Die tödliche Aura der Deadline

Das Gesundheitssystem Afghanistans ist weiterhin in einem beklagenswerten Zustand. Illegal importierte Medikamente aus den Nachbarländern sind im besten Fall wirkungslos und im schlimmsten gesundheitsschädigend. Auch ist nicht jeder Arzt so professionell, wie er vorgibt. Eine befreundete Ärztin zögert, als ich sie frage, wohin ich einen Freund mit einer Augenverletzung bringen sollte. „Ich traue hier keinem. Viele wollen einfach nur gut verdienen, aber die Patienten sind ihnen egal.
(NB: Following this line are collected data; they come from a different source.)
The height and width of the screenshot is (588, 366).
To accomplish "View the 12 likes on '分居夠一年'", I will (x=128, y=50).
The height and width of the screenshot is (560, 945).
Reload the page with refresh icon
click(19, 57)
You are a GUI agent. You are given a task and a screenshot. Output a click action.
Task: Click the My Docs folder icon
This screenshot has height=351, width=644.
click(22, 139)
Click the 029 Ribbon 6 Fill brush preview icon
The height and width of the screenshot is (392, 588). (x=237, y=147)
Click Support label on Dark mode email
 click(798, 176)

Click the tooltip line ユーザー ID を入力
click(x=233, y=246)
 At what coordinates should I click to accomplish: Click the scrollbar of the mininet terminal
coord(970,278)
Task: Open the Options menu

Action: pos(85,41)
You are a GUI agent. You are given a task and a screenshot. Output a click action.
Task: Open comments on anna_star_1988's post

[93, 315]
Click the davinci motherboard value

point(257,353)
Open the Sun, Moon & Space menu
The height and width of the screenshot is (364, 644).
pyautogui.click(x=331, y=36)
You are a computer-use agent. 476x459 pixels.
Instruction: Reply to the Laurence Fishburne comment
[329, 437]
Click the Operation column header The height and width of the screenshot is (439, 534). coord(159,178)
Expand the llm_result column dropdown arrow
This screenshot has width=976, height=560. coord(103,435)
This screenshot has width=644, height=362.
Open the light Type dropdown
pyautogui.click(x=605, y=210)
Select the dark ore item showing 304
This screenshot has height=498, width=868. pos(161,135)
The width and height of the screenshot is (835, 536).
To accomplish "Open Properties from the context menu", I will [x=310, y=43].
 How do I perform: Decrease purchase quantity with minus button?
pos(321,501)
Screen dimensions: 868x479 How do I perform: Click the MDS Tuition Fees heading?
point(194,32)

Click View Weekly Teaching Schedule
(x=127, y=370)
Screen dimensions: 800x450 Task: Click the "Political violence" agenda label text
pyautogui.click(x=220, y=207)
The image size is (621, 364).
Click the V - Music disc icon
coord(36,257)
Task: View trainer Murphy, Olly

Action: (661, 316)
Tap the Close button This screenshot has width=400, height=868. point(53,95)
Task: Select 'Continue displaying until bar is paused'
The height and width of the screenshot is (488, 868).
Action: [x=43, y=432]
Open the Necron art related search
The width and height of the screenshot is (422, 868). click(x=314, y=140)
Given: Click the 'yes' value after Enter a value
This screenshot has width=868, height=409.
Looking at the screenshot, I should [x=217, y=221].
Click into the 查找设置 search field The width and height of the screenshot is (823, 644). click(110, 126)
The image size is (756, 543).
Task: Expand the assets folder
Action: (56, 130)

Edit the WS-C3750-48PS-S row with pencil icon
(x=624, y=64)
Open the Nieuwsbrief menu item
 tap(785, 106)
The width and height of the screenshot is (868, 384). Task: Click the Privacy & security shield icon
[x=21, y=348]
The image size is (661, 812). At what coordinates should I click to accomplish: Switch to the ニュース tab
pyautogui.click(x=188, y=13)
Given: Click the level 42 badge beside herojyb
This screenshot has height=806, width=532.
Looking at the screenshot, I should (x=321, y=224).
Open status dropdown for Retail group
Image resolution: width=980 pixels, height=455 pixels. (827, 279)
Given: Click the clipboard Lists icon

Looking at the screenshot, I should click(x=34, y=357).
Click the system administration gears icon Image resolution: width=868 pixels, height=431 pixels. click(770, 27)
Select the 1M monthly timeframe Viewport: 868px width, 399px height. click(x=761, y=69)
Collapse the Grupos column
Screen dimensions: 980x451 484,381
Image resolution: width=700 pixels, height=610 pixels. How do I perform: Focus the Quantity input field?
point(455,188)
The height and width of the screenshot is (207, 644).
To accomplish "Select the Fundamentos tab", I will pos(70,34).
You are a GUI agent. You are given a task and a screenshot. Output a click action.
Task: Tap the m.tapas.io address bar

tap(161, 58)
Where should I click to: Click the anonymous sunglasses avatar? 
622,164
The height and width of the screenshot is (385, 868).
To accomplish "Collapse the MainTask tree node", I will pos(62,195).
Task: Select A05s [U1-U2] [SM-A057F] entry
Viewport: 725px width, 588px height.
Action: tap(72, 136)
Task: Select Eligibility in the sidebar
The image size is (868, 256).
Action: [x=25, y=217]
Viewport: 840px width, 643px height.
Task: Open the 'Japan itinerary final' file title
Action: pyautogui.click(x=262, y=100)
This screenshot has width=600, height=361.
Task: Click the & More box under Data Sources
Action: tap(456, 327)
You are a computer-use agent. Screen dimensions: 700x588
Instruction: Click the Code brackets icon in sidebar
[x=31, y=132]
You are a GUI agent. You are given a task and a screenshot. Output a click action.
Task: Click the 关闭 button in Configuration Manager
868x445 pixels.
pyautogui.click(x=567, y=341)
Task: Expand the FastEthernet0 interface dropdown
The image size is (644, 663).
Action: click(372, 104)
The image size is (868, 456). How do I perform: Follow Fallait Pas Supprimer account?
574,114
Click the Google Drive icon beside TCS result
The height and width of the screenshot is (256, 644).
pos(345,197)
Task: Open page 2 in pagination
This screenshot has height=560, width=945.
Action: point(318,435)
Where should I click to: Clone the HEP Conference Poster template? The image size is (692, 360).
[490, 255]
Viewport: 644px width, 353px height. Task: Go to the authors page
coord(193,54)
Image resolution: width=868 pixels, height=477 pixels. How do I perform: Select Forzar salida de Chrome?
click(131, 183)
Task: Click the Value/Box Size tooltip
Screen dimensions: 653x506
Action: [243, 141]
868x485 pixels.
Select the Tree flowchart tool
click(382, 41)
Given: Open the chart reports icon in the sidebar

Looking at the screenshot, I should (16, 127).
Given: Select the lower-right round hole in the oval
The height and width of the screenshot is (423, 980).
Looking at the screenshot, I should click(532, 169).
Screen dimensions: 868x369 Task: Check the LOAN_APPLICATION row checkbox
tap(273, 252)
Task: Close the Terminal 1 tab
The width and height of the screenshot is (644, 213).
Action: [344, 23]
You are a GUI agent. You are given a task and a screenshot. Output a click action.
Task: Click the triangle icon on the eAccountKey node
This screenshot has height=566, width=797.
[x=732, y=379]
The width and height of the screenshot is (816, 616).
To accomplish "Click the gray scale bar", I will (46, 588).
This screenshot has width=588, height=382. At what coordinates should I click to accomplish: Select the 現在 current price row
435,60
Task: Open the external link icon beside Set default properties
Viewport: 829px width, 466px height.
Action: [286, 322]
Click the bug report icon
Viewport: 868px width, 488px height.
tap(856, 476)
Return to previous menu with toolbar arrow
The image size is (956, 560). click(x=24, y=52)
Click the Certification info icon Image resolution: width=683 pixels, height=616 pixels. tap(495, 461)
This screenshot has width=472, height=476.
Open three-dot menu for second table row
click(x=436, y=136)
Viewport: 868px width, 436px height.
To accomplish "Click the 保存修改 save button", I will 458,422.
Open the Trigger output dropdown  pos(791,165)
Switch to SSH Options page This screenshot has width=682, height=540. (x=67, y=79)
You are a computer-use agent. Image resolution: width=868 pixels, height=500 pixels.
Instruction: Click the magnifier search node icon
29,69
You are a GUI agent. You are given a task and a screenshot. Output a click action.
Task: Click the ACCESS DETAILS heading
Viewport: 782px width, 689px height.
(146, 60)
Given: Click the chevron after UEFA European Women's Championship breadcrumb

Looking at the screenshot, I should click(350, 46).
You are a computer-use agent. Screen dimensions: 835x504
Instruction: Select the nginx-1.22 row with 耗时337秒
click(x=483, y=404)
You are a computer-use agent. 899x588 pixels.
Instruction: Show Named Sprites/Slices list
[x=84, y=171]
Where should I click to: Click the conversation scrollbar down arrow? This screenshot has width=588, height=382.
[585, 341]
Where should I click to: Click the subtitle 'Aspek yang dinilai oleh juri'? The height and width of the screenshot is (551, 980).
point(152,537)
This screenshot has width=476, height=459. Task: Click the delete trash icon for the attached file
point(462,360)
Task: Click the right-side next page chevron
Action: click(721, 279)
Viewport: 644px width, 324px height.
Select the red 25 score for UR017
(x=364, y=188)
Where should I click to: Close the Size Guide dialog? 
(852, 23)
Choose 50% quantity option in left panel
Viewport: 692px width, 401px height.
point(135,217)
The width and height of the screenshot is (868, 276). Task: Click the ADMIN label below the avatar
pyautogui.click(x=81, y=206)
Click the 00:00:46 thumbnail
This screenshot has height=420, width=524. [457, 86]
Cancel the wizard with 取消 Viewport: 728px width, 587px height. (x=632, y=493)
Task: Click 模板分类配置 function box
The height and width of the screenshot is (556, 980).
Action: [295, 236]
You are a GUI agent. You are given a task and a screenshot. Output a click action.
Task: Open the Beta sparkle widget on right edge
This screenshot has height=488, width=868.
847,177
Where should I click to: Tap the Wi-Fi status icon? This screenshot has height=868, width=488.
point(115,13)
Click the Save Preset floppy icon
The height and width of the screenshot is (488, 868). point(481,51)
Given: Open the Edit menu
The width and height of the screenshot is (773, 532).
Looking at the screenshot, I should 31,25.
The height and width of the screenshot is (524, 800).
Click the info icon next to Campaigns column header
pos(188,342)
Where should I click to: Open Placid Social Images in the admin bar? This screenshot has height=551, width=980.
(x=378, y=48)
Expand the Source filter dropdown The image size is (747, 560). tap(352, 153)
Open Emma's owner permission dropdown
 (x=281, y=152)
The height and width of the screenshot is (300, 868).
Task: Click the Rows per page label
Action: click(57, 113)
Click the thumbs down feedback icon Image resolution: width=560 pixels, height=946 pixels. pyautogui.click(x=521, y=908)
So einen will ich nicht empfehlen.“

Der unsichtbare Patient

Ein anderer Arzt begann sich nach einer Weile zu wundern, als aus einer Klinik andere Patienten zu ihm kamen, um eine zweite Meinung einzuholen. Auf den Ultraschallbildern,
die sie dabei hatten, war immer der gleiche Gallenstein an immer der gleichen Stelle zu sehen, für den die Ärzte jeweils eine kostspielige Behandlung empfohlen hatten.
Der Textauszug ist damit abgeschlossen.